César : Ça, c’est dès 2007 quand tu étais dans ta première boite de conseil ?
Radwane : Oui c’était mon premier travail. J’ai été un peu parachuté et il fallait faire un truc en 6 mois. J’ai fait quelques démos régulièrement et voir si ce que je proposais correspondait à ses attentes. Je vois que c’est assez familier dans le temps puisque généralement les clients ont un besoin bien défini mais ils ont du mal à l’exprimer. Et au fur et à mesure, je m’intéresse assez vite à ces méthodes agiles. C’est ce qui m’a amené à lire un livre assez important pour moi sur l’extreme programming : Livre Scrum et XP depuis les tranchées / Scrum and XP from Trench.
De base, je m’intéressais plus aux pratiques comme les tests, livrer et automatiser des étapes. Ce livre m’a fait m’intéresser à pas mal de méthodologies. Sur ma seconde mission chez PSA, j’ai eu la chance d’avoir un client qui m’a laissé des opportunités au bout de seulement 6 mois. On m’a demandé d’être le chef technique de l’équipe et je leur avais proposé de mettre en place de l’agilité.
César : D’accord, donc tu avais déjà pris le lead au travers de cette première mission et du livre qui te donnait envie d’implémenter des choses.
Radwane : Exactement. Et puis après, j’ai eu la chance de pouvoir faire le recrutement de mon équipe. Je suis tombée sur des personnes avec qui j’ai beaucoup appris. On a mis en place du TDD, du pair programming, un Kanban visuel dans notre open space. C’était quelque chose de très rare à l’époque et je me rappelle que certaines personnes venaient exprès par curiosité. A partir de là, je me suis de plus en plus intéressé à la communauté tech, et j’ai remarqué que plein de gens se posaient les mêmes questions que moi. J’y ai rencontré plusieurs amis avec qui on a voulu créer des conférences, dont Rui.
César : Alors avant de revenir sur cet aspect conférence, tu as dit un truc intéressant. « J’ai eu l’opportunité de m’occuper du recrutement de l’équipe », c’était une première pour toi ? Qu’est-ce que tu as appris ? Quels sont les éléments pour toi qui sont les plus importants lorsque tu recrutes ? Et ensuite, comment s’est fait ta montée en compétences sur tout ce qui est TDD, pair programming ?

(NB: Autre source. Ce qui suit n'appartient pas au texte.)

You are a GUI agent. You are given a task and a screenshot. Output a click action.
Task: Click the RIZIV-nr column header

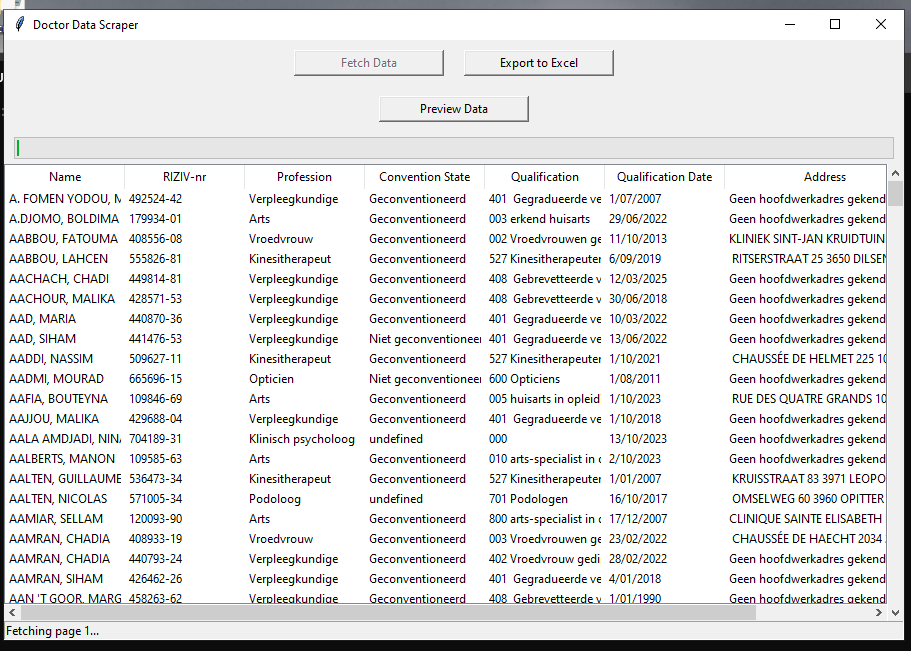pos(184,176)

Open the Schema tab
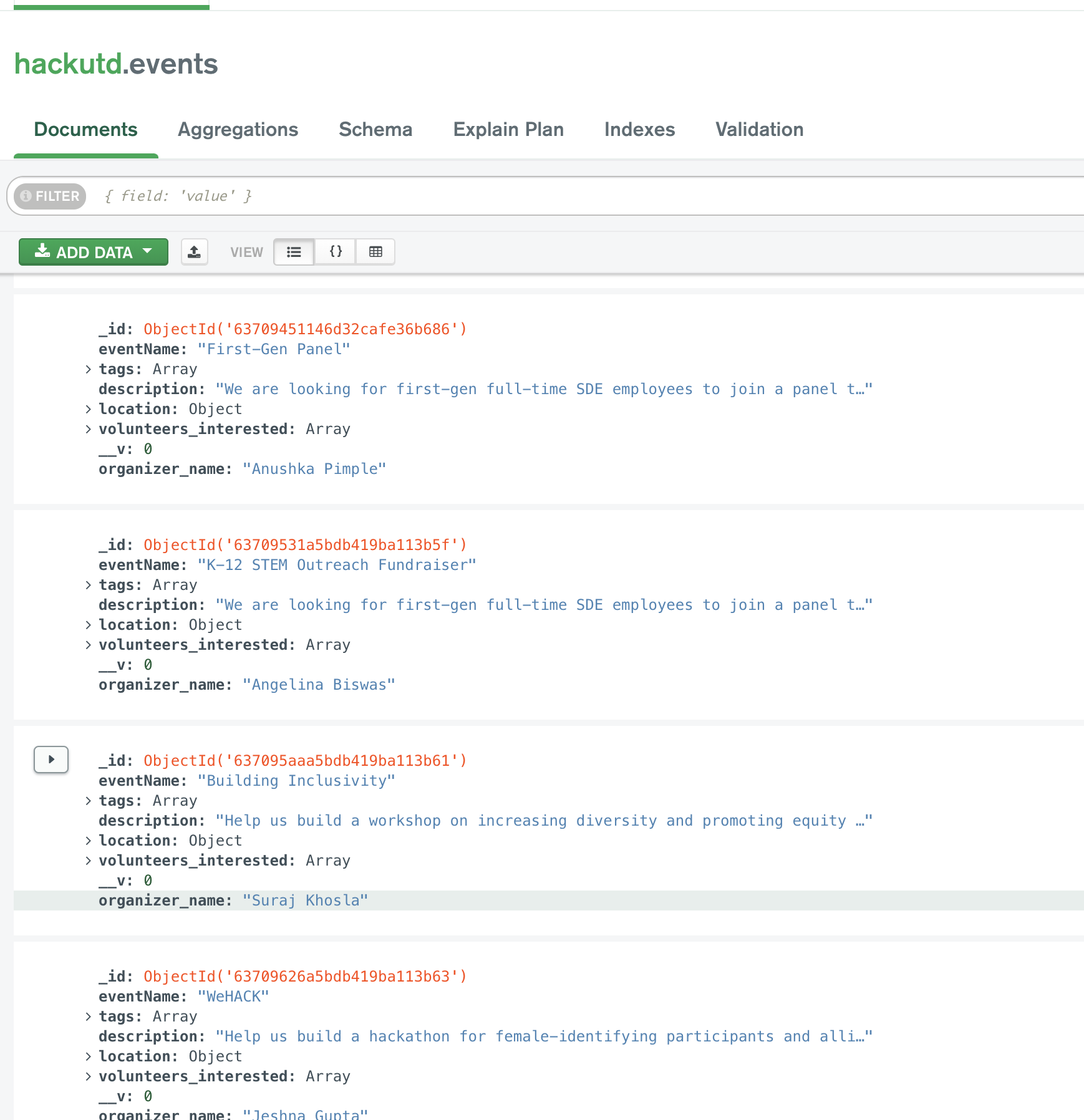coord(375,130)
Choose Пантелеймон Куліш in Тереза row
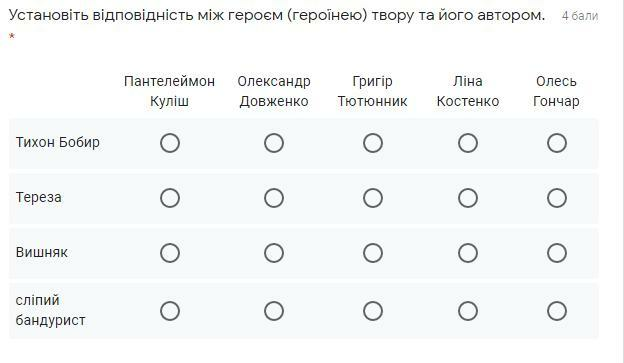Image resolution: width=624 pixels, height=363 pixels. (170, 198)
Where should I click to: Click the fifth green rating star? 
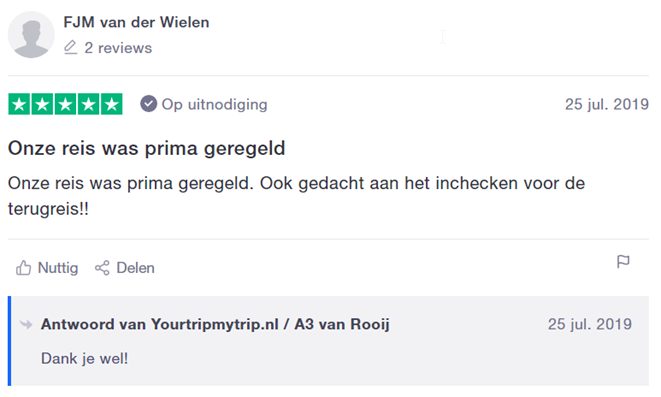[112, 104]
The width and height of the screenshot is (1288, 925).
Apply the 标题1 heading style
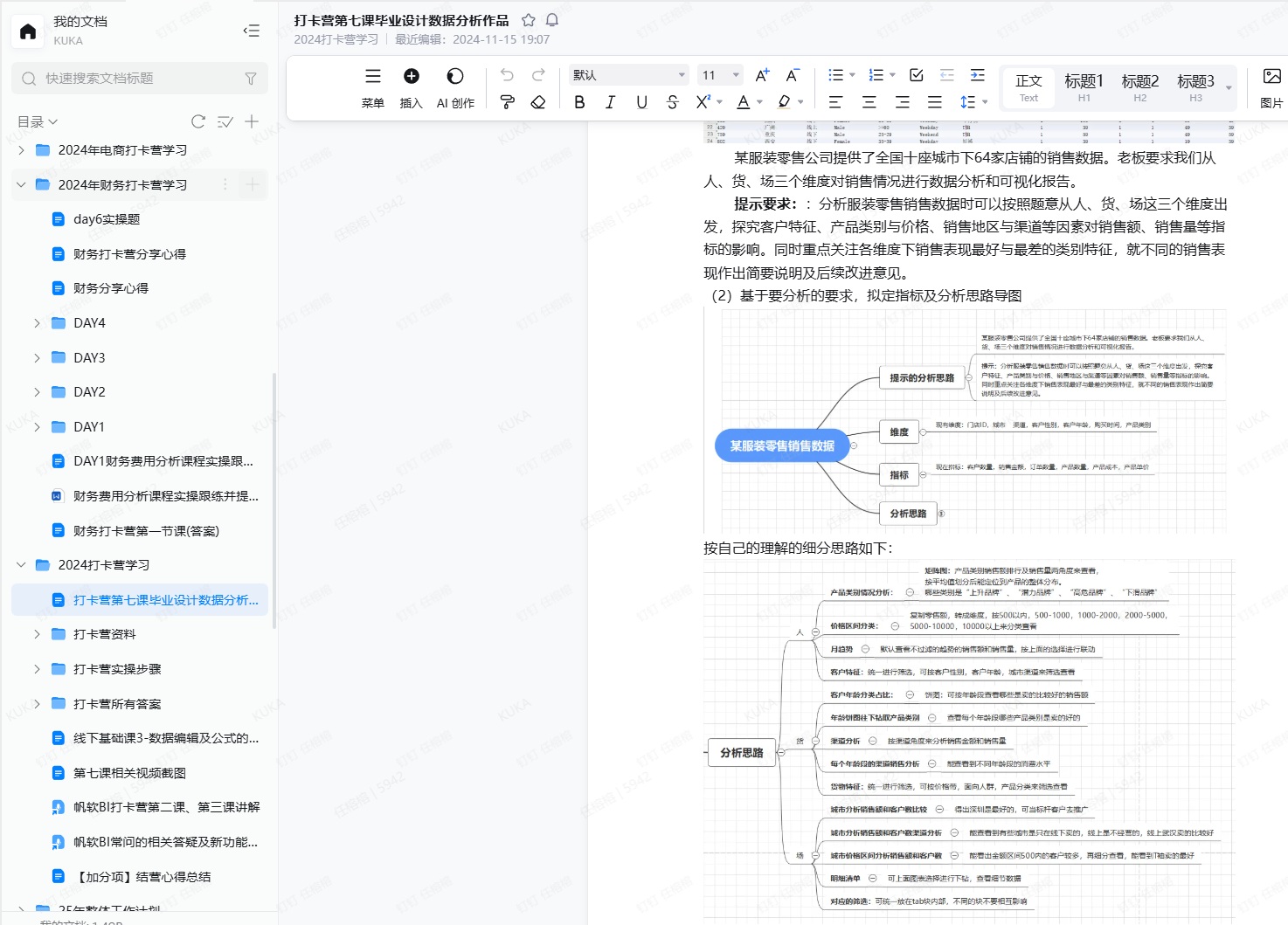(1084, 81)

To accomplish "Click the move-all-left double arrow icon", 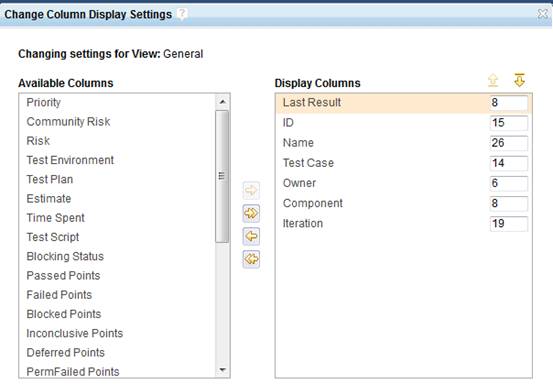I will click(251, 259).
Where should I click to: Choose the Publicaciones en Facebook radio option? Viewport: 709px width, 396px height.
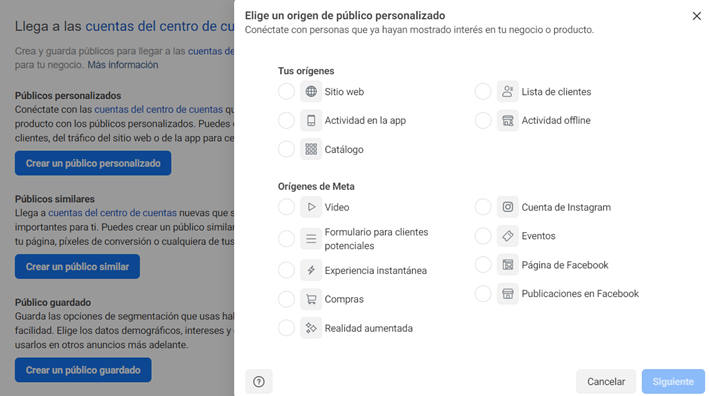[x=483, y=294]
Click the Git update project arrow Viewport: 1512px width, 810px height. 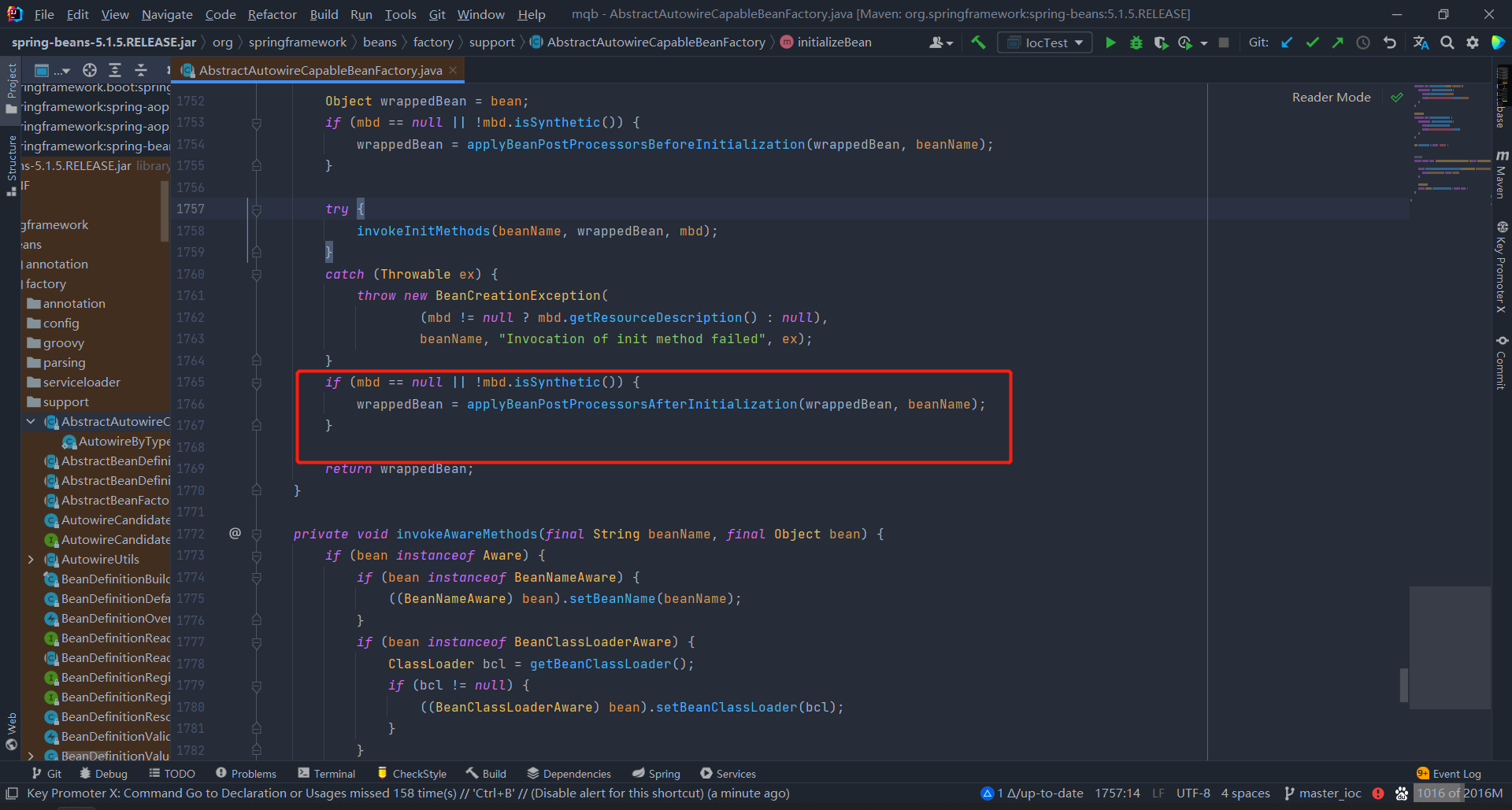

Radwane : Assez vite, j’ai remarqué une préférence que j’ai pour certains développeurs avec qui j’aime travailler. Ce sont des développeurs qui sont très curieux, très ouverts à essayer des choses, à expérimenter. Et c’est la première chose que je cherchais à définir lors des entretiens, leur ouverture d’esprit et l’attrait pour la veille technique. Ce sont des questions que je pose encore aujourd’hui, comme « qu’est-ce que tu as appris récemment ? », « comment t’y es-tu pris ? ». Pour trouver les personnes plus curieuses que la moyenne et améliorer notre flow. On est dans un métier où l’un des fondements est l’amélioration continue et prendre le temps d’améliorer le tout est important.
César : Ça, ça permet d’avoir des équipes assez hétérogènes. Des personnes qui ont de nouvelles idées et qui vont monter le niveau de manière collective sur le plan technique. Comment est-ce que tu garantis le niveau technique ? En termes de tests techniques ou d’échanges, des questions sur de l’algo ou de l’archi. Ou c’est plutôt l’idée de pairer avec des personnes de l’équipe et d’essayer de voir si les pratiques sont similaires ?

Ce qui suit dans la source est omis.